It’s easy when looking at aerial pictures to see the vast amounts of land taken up by freeway interchanges.
(Pic: Google Maps)
What is sometimes forgotten is the impact at ground level from elevated roadways. Here are some snaps from around South Melbourne — which of course being inner-city, has some of the most valuable land in the country.
I suppose there’s a certain grace to the roadway structures themselves, but underneath it’s certainly not pretty.
It really does seem that the only use for the land underneath roadways is parking — mostly for cars, but some for trucks/hire companies.
I only saw one exception: McDonalds seemed to be the only other business willing to be located underneath the freeway.
Of course, elevated railway bridges also have an impact at ground level. But the carrying capacity for the space taken is much higher with rail, and “interchanges” (eg stations) don’t have the huge footprint, as humans alighting trains don’t need the big turning circles found on freeway interchanges.
East West Link
It’s important to note that while some is proposed to be tunnels, a big aspect of East West Link is elevated roadways. Both the western and eastern sections will involve new elevated sections. The Clifton Hill interchange will involve connections up high above the railway line, and the interchange from the eastern section to Citylink includes elevated roads — infamously surrounding the newly built Evo apartments, as well as from a tunnel portal in the middle of Royal Park. The new elevated sections won’t be just at the interchange itself, but also providing an expansion of lanes along the existing Citylink in both directions — north and south.
That is, of course, if it’s ever built.
I’m told that the expansion will take the northern end of Citylink near Bell Street up to a total of fourteen lanes.

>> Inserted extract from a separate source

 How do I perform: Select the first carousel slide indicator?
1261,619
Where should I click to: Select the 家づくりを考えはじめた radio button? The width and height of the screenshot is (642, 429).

Maybe one day we’ll stop pretending that motorways are an efficient form of transport for big cities.
- Pics from yesterday’s Trains Not Tolls rally: PTUA / Peter Campbell / Bring Back The Met
- Update March 2016: It’s worth noting that the Dandenong line “skyrail” proposals are designed to have each track on a separate structure, to maximise the light and rainwater falling under the tracks, and assist vegetation.